• **Task**: Only lines holding the string "Toggle" are wanted; copy each one from the material.

• **Data records**:
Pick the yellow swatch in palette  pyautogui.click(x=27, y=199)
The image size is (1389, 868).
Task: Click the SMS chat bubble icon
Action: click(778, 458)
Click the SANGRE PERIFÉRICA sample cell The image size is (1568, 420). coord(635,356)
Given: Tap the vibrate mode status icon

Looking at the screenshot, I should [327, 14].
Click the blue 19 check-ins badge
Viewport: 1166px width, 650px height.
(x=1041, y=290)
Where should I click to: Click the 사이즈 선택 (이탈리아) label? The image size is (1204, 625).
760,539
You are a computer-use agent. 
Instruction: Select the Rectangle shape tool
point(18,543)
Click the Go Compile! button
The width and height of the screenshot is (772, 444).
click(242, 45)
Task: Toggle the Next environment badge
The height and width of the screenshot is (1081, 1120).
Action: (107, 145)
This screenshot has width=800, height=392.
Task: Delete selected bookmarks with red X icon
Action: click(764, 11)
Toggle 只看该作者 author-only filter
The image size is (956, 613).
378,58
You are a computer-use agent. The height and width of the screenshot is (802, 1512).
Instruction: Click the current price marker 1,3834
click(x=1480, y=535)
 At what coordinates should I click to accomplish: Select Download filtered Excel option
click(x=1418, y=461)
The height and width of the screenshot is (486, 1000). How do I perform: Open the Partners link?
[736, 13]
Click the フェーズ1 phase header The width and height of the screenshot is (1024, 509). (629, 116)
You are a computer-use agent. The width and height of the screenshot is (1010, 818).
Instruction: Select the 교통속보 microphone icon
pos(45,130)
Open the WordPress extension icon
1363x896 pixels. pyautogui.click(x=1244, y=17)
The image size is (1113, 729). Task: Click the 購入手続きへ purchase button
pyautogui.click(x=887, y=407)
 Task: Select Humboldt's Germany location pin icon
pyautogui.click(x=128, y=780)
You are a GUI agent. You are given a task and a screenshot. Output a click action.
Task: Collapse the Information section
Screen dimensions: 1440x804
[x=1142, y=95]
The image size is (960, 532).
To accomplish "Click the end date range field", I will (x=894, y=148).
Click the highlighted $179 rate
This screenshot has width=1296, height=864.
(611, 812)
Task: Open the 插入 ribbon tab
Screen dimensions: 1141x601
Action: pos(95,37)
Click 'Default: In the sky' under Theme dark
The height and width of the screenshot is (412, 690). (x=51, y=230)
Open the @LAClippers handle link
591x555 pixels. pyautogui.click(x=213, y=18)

• **Response for this exercise**:
Task: Toggle the Next environment badge
Toggle 只看该作者 author-only filter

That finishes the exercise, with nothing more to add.